Starring as a therapist who furtively insinuates herself into her patients’ lives — and romantically pursues a client’s ex — Watts is as good as the promising-on-paper material will let her be. The moody, double entendre–filled drama recalls the erotic thrillers of the 1980s and ’90s – a genre even deader than the studio rom-com. Bored with her lawyer husband (Billy Crudup) and overwhelmed by her grade-school child’s (Maren Heary) possible gender transition, Watts’ Jean invents a new persona for herself: “Diane,” an unattached, bi-curious freelance writer who’s supposed to be adventurous in all the ways Jean isn’t — most of all, sexually.

Deception seems to matter more to Jean than actual transformation.
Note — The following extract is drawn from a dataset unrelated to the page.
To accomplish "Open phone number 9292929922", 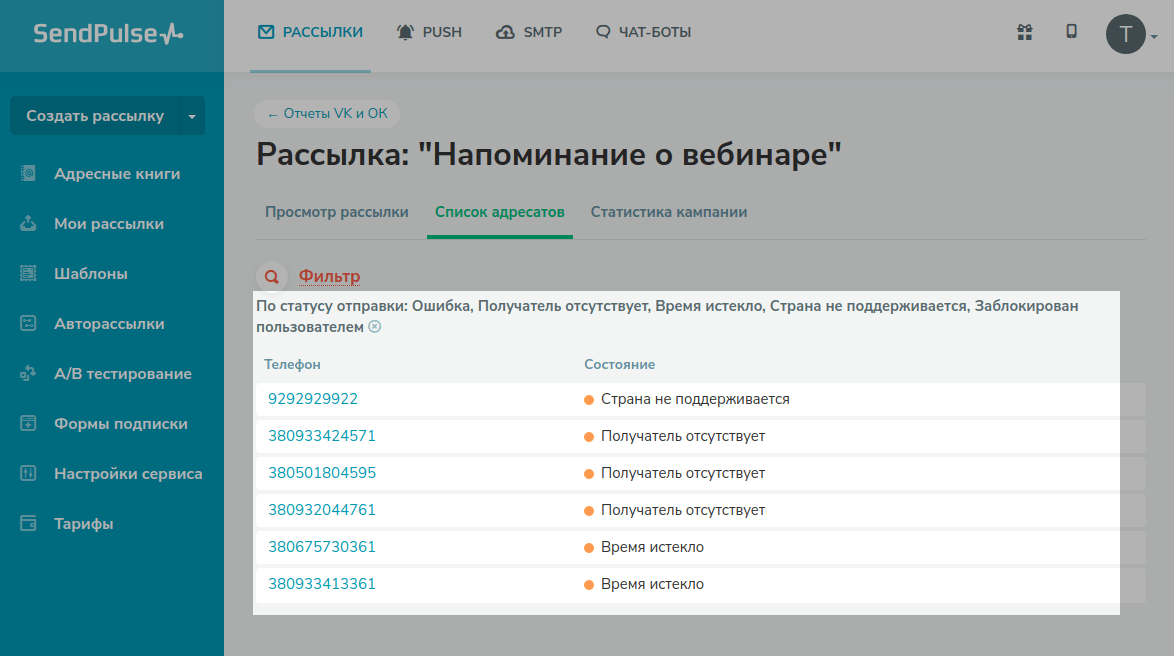I will [x=313, y=399].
Jean wears pink lipstick; Diane pouts in red. Jean loves chic trench coats; Diane’s not afraid of catching a cold. Jean plays the Connecticut Stepford wife dutifully, down to the TV-style sex scenes with her husband (woman on top, mostly clothed). Diane is presented to us as the “wild” younger self that Jean misses, but the most she ventures in the first six episodes are a few kisses with a charismatic younger woman named Sidney (Sophie Cookson). I mean, even Katy Perry’s kissed a girl.

At least Diane Lane got to fuck Olivier Martinez before going back home to Richard Gere in Unfaithful. Gypsy, on the other hand, is like the online dater who text-promises a willingness to try anything — then gets skittish in real life once the makeout starts. It’s so thuddingly disappointing, in fact, that — in light of other high-profile failures such as Halle Berry's Extant (CBS), Katherine Heigl's State of Affairs (NBC) and Jamie Lee Curtis' Scream Queens — it suggests that a scarcity of good scripts is killing the era of TV makeovers for floundering movie stars.
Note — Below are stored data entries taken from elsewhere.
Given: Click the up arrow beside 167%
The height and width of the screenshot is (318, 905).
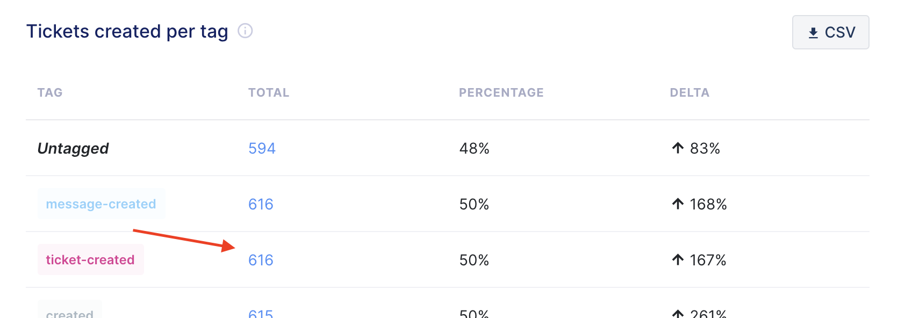Looking at the screenshot, I should [678, 260].
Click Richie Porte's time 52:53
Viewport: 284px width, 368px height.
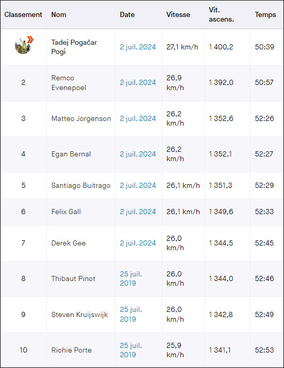pos(264,350)
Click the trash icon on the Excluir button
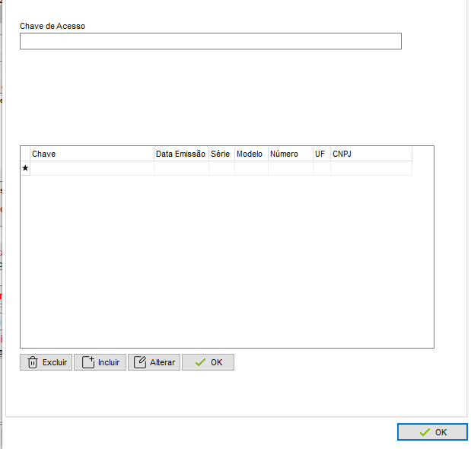This screenshot has width=471, height=449. tap(33, 362)
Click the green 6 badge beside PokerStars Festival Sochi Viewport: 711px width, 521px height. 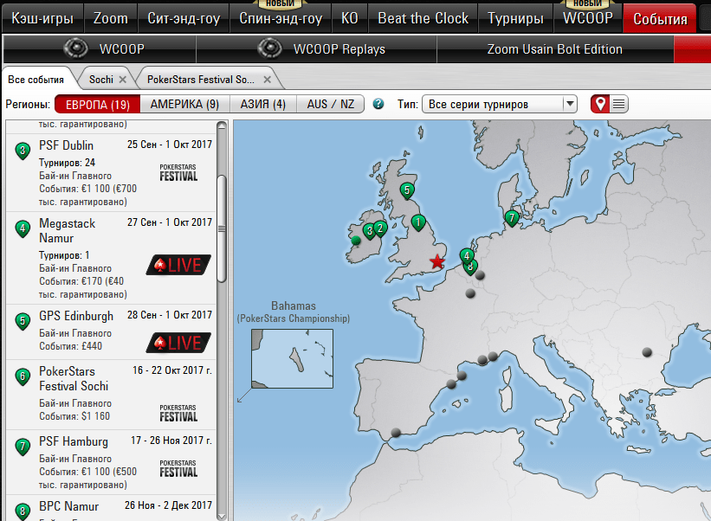pyautogui.click(x=23, y=376)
It’s fine that Jean/Diane’s erotic risk-taking is pretty vanilla; not everyone wants a ride in Christian Grey’s Red Room. But the disparity between who Diane’s supposed to be to Jean and what Diane is to us is distractingly wide. There’s an entire universe of names sexier than dowdy “Diane,” for example, including the variation Diana. We suffer Jean’s lack of imagination — as does the show. If nothing else, it’s an interesting reflection of a handful of execs who’ve apparently calculated that horny mainstream audiences will find Fifty Shades’ bondage and spanking whoop-worthy among girlfriends, but queerness too taboo to explore in depth. (We’re also supposed to find it relatable that Jean is nearly derelict in her parental duties in refusing to deal with her child’s emerging gender identity.)
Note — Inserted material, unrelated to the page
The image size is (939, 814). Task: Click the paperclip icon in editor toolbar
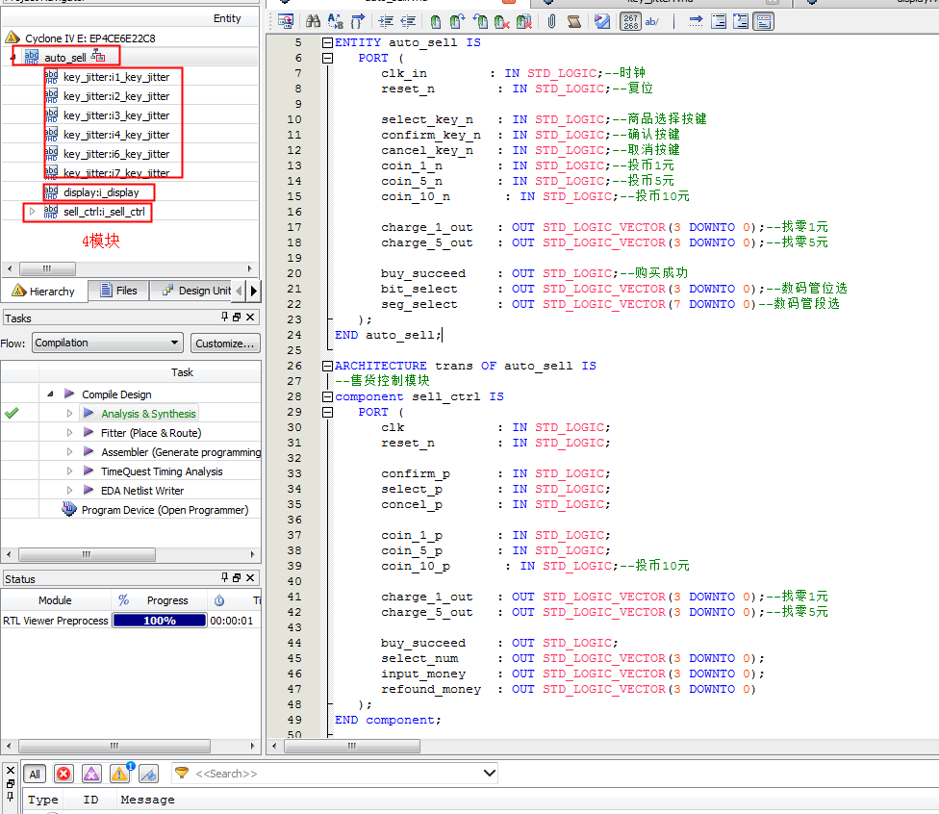coord(551,21)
I hate to lay blame on a writer seemingly getting her start, but Gypsy’s problems start with creator and showrunner Lisa Rubin and her writers’ scripts. The drama is sheer boredom: Every characterization is thinner than the black slip Jean wears during sex with her husband. The show is a confluence of interesting ideas: female midlife crises, competitive mothering, parenting a very young trans child, the invisibility of female sociopathy, mental-health professionals’ frustration at their own helplessness, and, especially, the vicarious thrills therapists (might) experience when they hear about the life-derailing pleasures that got their patients into trouble. But each scene wastes every opportunity to reach for something fresh or original.

In addition to halfheartedly seducing the obsessive client’s (Karl Glusman) former partner and getting a teenage addict (Lucy Boynton) off pills, Jean secretly befriends the 30-something daughter (Brooke Bloom) of a pathologically controlling mother (Brenda Vaccaro) who rails to the therapist each week against her child’s traitorous abandonment. Jean has her own unexplained difficulties with her mother (Blythe Danner), and so the fragile but warm bond between the two grown daughters, forged through twice-a-week lunchtime blowouts, is the closest Gypsy gets to genuine emotion. Family-fleeing Rebecca invites “Diane” to her urban commune and offers a reasonable account of why she’s chosen to cut her mom out of her life. With only her patient in mind, Jean urges the newly happy Rebecca to return to the maternal choke. It’s all fun and games until you desperately start hoping that your protagonist loses her malpractice suit.